The first of these was
a 1 Franc note issued during the Siege of Zara, in 1813. The siege, or blockade, lasted just two weeks during the Adriatic campaign of the Napoleonic Wars.

 

Zara, a city on the Dalmatian coast in what was then an Illyrian province of the French Empire, is now the city of Zadar in Croatia and retains much of its fortifications today.

The previous two years had given the British supremacy over the French in the Adriatic, and following the successful blockade of Trieste, two British ships, The Havannah and the Weazel, were despatched to take Zara.

The port city was garrisoned with 2,000 men, mainly Croatians, but under French command. The attacking Anglo-Austrian forces found the garrison well supplied and so responded with another blockade as a prequel to a frontal attack from batteries they had landed.

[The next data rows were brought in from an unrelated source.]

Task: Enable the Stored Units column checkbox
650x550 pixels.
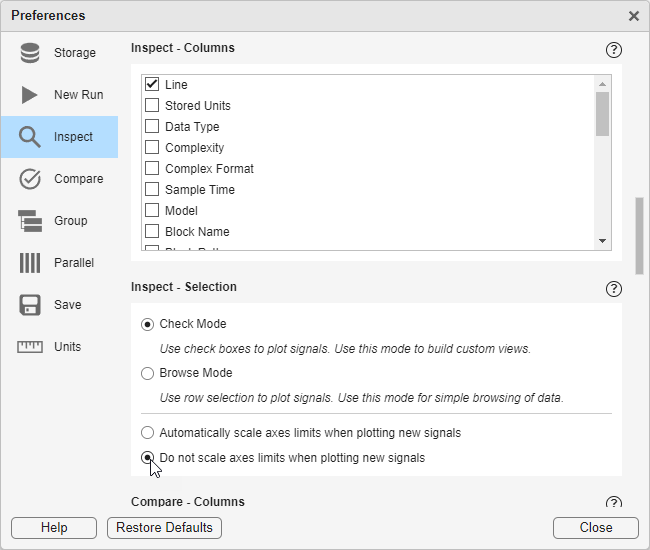Action: click(152, 106)
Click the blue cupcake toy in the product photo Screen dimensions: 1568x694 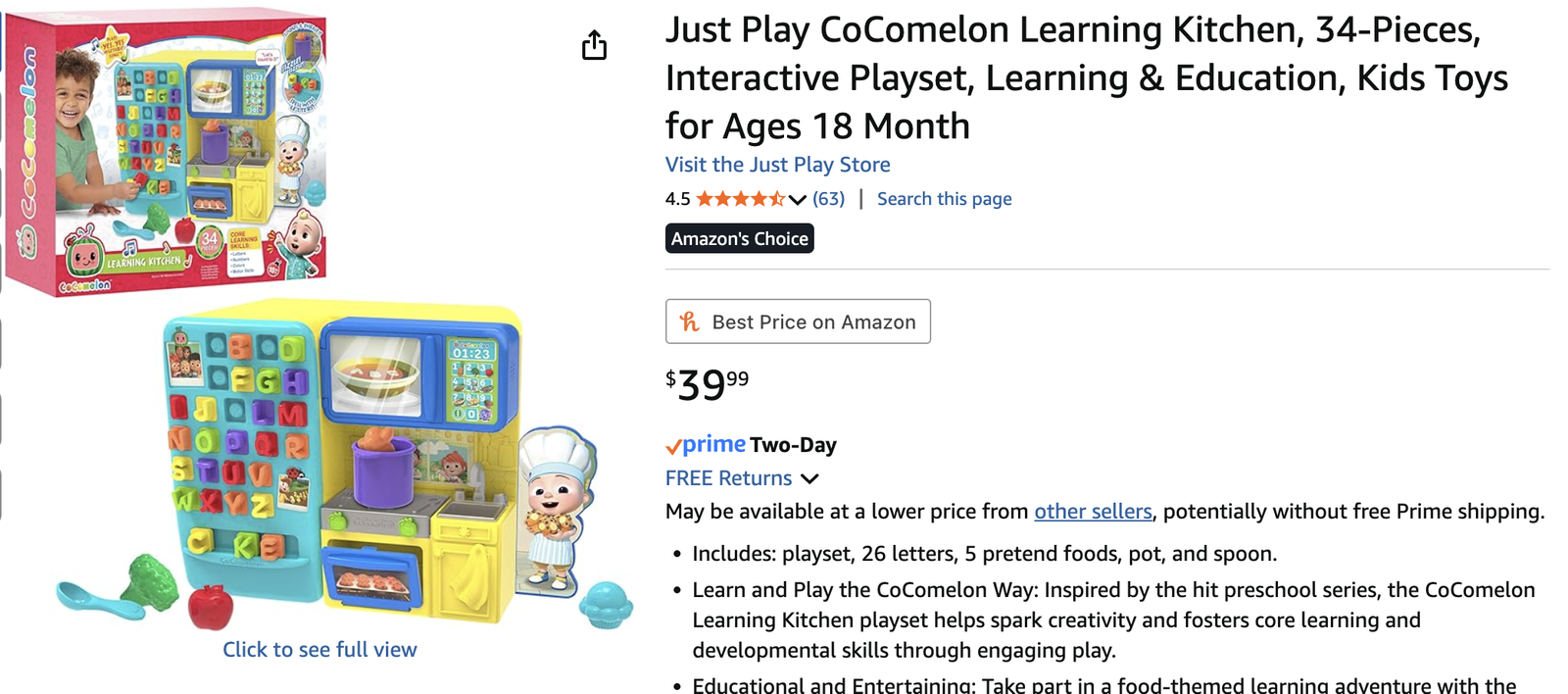point(606,603)
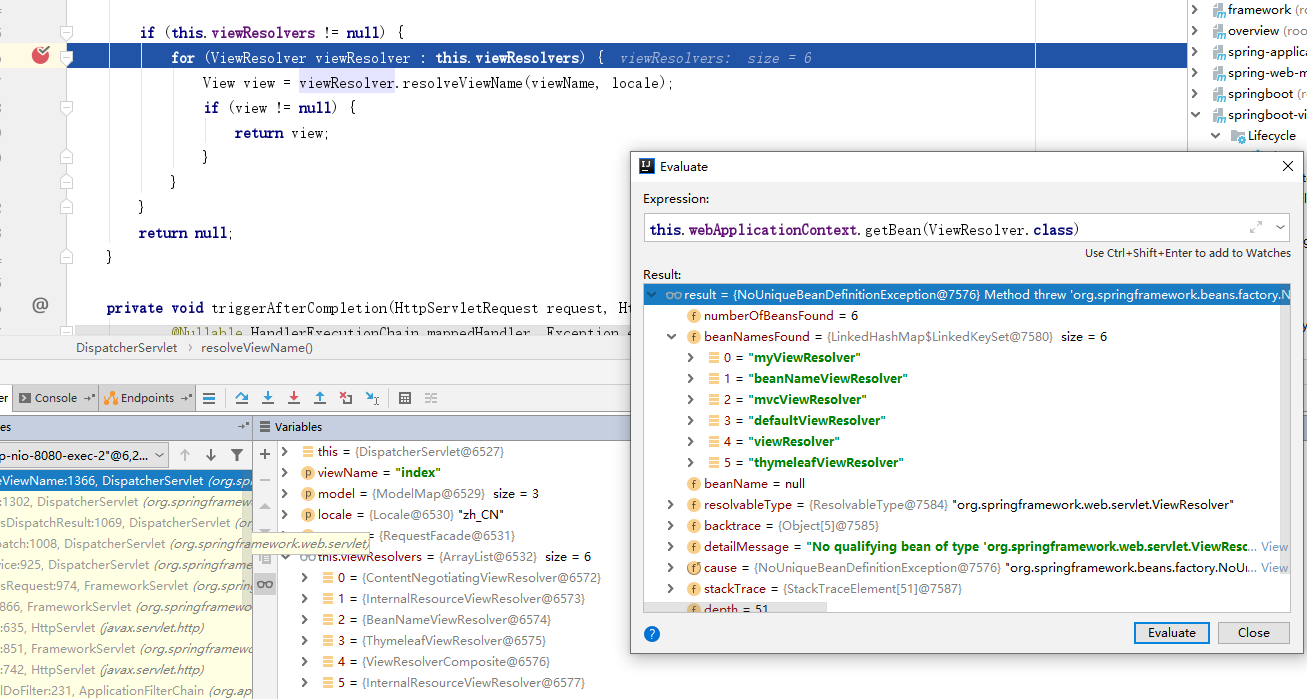Click the red Force Step Into icon

pos(294,398)
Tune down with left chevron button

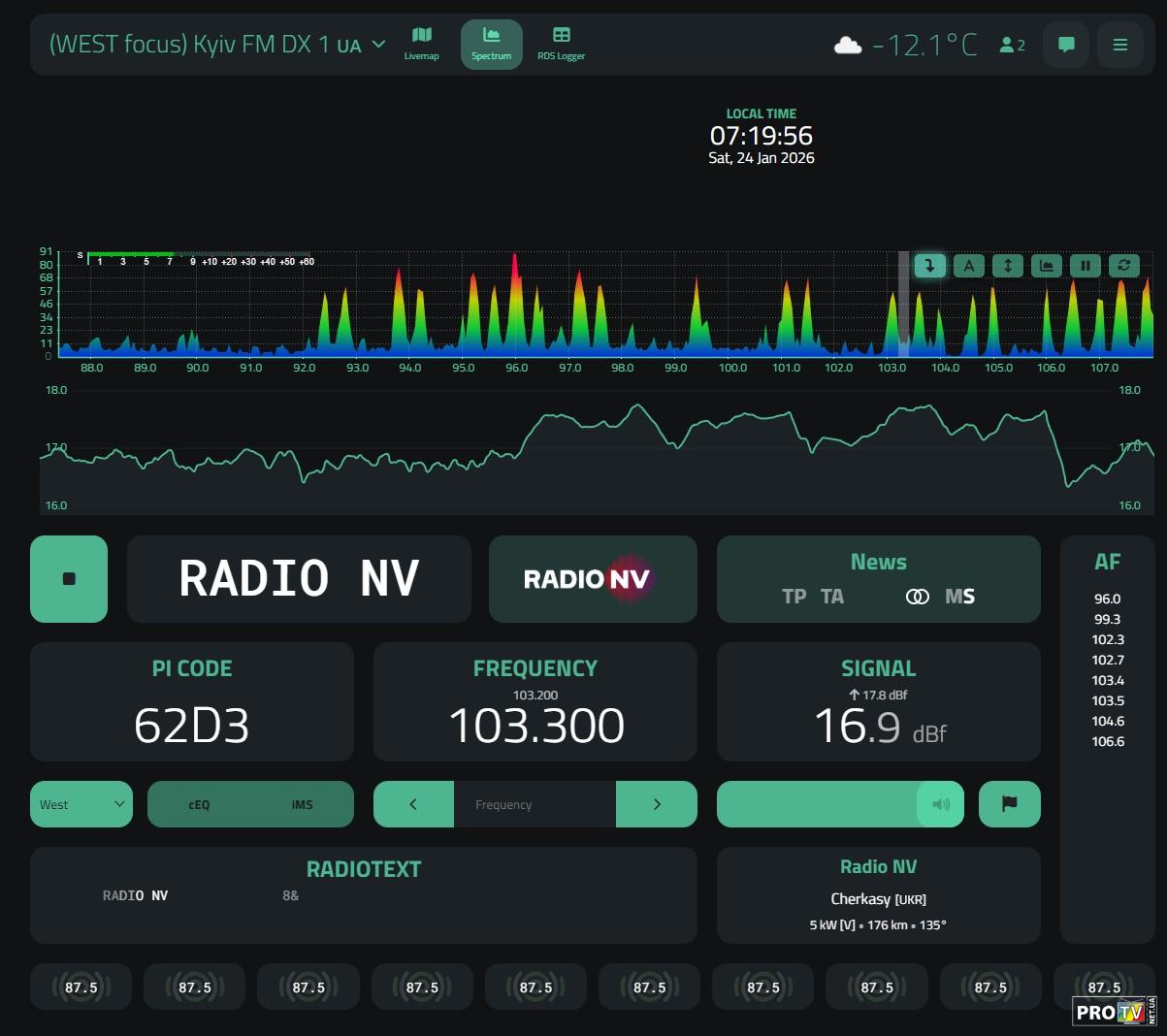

A dozen French gunboats defending from under the walls of the city were all sunk within 90 minutes on December 1 in a British attack. Then Croat troops mutinied and, although the French commander managed to suppress the uprising, the troops escaped and surrendered to the British and Austrians, depleting the garrison by two thirds of its manpower.

A siege note printed and numbered in hand-written ink 13783, shows that the 1 Franc note was from a series of 30,000. It has two manuscript signatures, and a piece torn away at
left, but is in otherwise good fine condition. It is at least exceptionally rare, if not unique, and left a £1,000-1,500 estimate behind to sell for £6,500.

A Siege of Palmanova, 2 Lire note, dated 1814, and with the serial number 268, has three manuscript signatures. An entirely hand-written note on laid paper, with two stamps, it has mounting traces, and a tiny repair. Again, believed to be unique, it took £4,000 against hopes of £2,000-2,600.